*Action requise A*
D’après le texte présenté, à combien s’élève l’investissement total consacré au centre d’excellence Hélices ?
*Action requise B*
Reformulez sous forme de liste le paragraphe du texte présenté qui commence par « Fruit d’un investissement total », en conservant ses faits principaux.

*Texte présenté*
>>>

L’avenir de l’aviation, c’est l’hélice. C’est en ces termes que l’on pourrait finalement résumer l’inauguration officielle du nouveau centre d’excellence Hélices de Ratier-Figeac le 29 octobre dernier sur son site historique de Figeac (Lot), en présence du Premier ministre Jean Castex, et alors que les impératifs de décarbonation du transport aérien se font de plus en plus présents.
L’équipementier français de la branche Propeller Systems de Collins Aerospace (groupe Raytheon Technologies) a poussé les murs depuis deux ans en construisant deux nouveaux bâtiments pour préparer ses hélices du futur, aussi bien pour l’aviation commerciale que pour l’aviation militaire.
« L’objectif est de de pouvoir proposer des hélices plus efficaces, moins chères et plus facilement réparables » annonce Jean-François Chanut, le directeur général de Propeller Systems pour Collins Aerospace et président de Ratier-Figeac, en marge de la cérémonie d’inauguration du nouveau centre d’excellence Hélices. « Plus précisément, il s’agit de concevoir et produire des systèmes avec plus d’efficacité propulsive, c’est-à-dire qui auront besoin de moins de puissance pour la même traction, synonyme de réduction de consommation en carburant et donc d’émissions, avec plus d’efficacité en termes de bruits générés, et qui seront constitués d’éléments facilement réparables plutôt que remplaçables » poursuit-il.
Fruit d’un investissement total de 32 millions d’euros, le centre d’excellence Hélices est constitué de deux nouveaux bâtiments pour une surface totale de 3000 m2. Ces nouvelles installations sont opérationnelles depuis la fin de l’année dernière. Un premier bâtiment est dédié à la production, l’autre regroupant quant à lui les activités de recherche et de développement de technologies, des moyens de test et de qualification, de certification et de pré-industrialisation. Ce dernier accueille déjà une centaine d’ingénieurs pour préparer la nouvelle génération d’hélices, y compris des ingénieurs support pour intégrer en amont les futurs besoins en après-ventes des futurs produits.
Les marchés visés concernent aussi bien des avions plus capacitaires que les avions turbopropulsés d’aujourd’hui (+ de 90 sièges), des avions régionaux de moins de 40 sièges, la mobilité urbaine, ainsi que les besoins de propulsion hybride, électrique, voire à Hydrogène. Mais en coulisse, on a bien senti que Ratier-Figeac était aussi en train de se positionner vers une prochaine génération d’avions régionaux turbopropulsés qui pourrait finalement venir beaucoup plus rapidement que prévu.
(de gauche à droite) Jean-François Chanut, Jean Castex et Vincent Labarthe, Vice-Président de la Région Occitanie et Président de la Communauté du Grand Figeac, lors de l’inauguration centre d’excellence Hélices de Ratier-Figeac. Photo © Collins Aerospace
Se préparer au rebond
Logiquement, Ratier-Figeac a aussi été emporté par la crise du transport aérien liée à la pandémie et ses effets directs sur la production d’avions commerciaux et régionaux. Les activités civiles (première monte et MRO), qui représentaient 60% de son chiffre d’affaires en 2019, sont désormais plutôt dans les 43%. L’équipementier a cependant remonté la pente assez rapidement et son chiffre d’affaires ne devrait finalement afficher qu’une baisse de l’ordre de 5 à 10% cette année par rapport à 2019, une véritable prouesse tirée par le secteur de la défense.

<<<

*Données fournies*
>>>

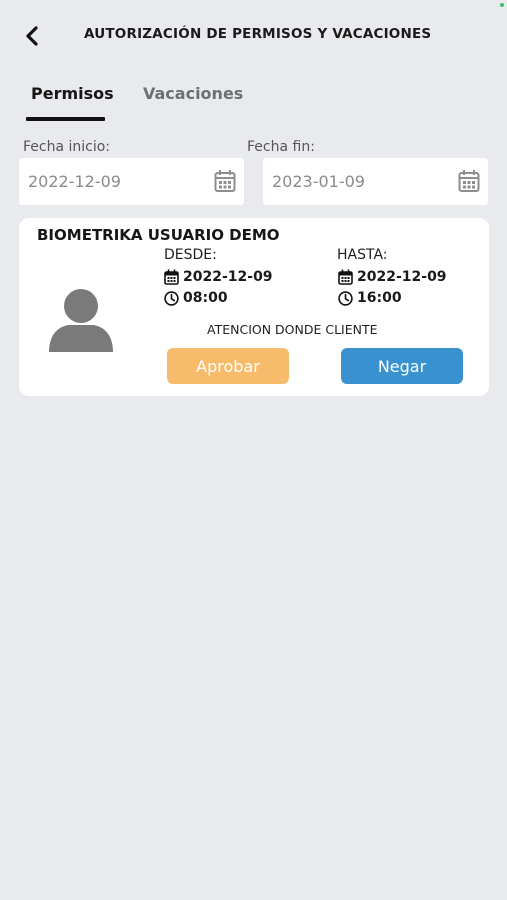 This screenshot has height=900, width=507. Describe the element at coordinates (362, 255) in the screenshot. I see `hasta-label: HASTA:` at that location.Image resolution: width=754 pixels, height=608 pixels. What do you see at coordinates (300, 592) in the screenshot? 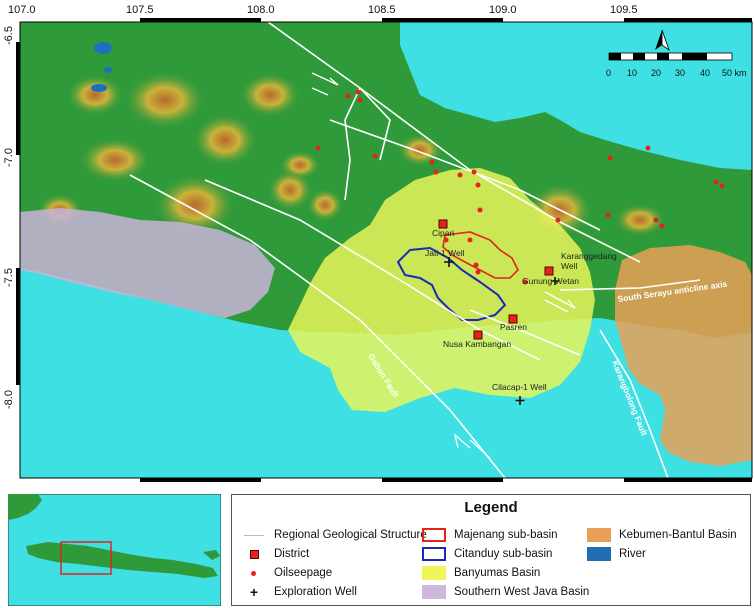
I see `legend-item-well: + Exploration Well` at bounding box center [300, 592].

<<<

*Solution A*
32 millions d’euros.

*Solution B*
- Investissement total : 32 millions d’euros.
- Deux nouveaux bâtiments d’une surface totale de 3000 m2, opérationnels depuis la fin de l’année dernière.
- Premier bâtiment : production.
- Second bâtiment : recherche et développement de technologies, moyens de test et de qualification, certification et pré-industrialisation.
- Le second bâtiment accueille déjà une centaine d’ingénieurs chargés de préparer la nouvelle génération d’hélices, dont des ingénieurs support qui intègrent en amont les futurs besoins en après-vente.